Over this period, their hearts will stop, brains shut down, and they’ll appear dead for all intents and purposes, but they’ll survive the winter and virtually return to life, resuming their activities at the start of spring. 

4. Splitting Hares

Splitting hares or snowshoe hares have specially adapted feet with long hairs that keep them hopping throughout winter. Their hair, which changes from gray to white, is used as camouflage against the white, wintery background.

Like their relatives, the cottontail rabbits occupying the southern regions, splitting hares will modify their diet to prepare for the changing seasons and avoid starvation. Pre-winter, their diet of grass and forbs on the ground changes to twigs, buds, and needles of trees. As snowfall levels increase, splitting hares will easily reach their food source and sustain themselves throughout winter. 

5. Tree Squirrels 

Like badgers, squirrels rely on caching to store food that’ll last them throughout winter.

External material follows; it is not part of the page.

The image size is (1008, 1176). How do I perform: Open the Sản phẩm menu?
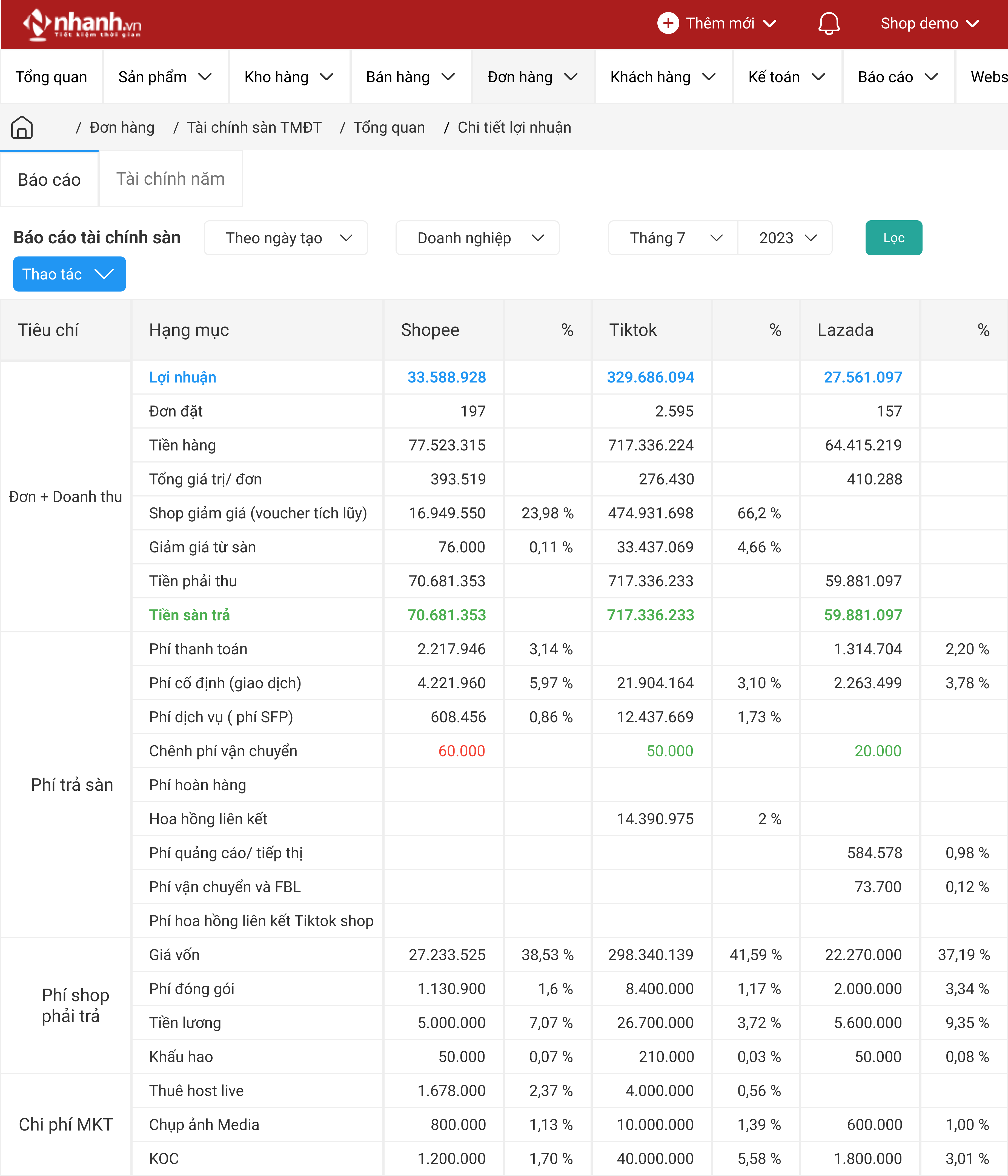[165, 77]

They utilize an advanced and awe-inspiring technique called scatter hoarding, where they’ll bury a wide variety of acorns and other food spread across an area to protect their stash. Usually, in each hiding place is a different food item. 

Knowing that competition for food is high, tree squirrels will also dig fake holes to deceive and confuse other opportunistic rodents. 

Being extremely clever and possessing extensive spatial memory, squirrels will remember many of their hiding spots. 

6. Moles 

To stay alive during the winter, moles hoard and stockpile food.

©Liz Weber/

Moles are burrowing rodents that don’t hibernate. To stay alive during winter, they also hoard and stockpile food. Unlike other types of hoarding, their methods are unconventional and gruesome.

Out of winter, moles eat their body weight in earthworms – it’s their diet staple. Because earthworms are harder to find when the soil gets cooler, moles collect and trap live earthworms – essentially imprisoning their food before eating them. 

7. Ruffed Grouse 

Many birds will migrate to warmer climates, but some, like the ruffed grouse, don’t only cope but thrive in winter.

The ruffed grouse has specialized features made for the cold. Their toes grow pectinations, comb-like projections that help the bird walk on snow, their nostrils grow feathers that warm up cold air, and their legs also become fur-covered to protect against the cold and snow.

Additionally, instead of taking refuge in trees, the ruffed grouse is known to dive-bomb and tunnel through deep snow, creating a self-styled igloo from where they’ll stay cooped up for a few days, using the snow as insulation.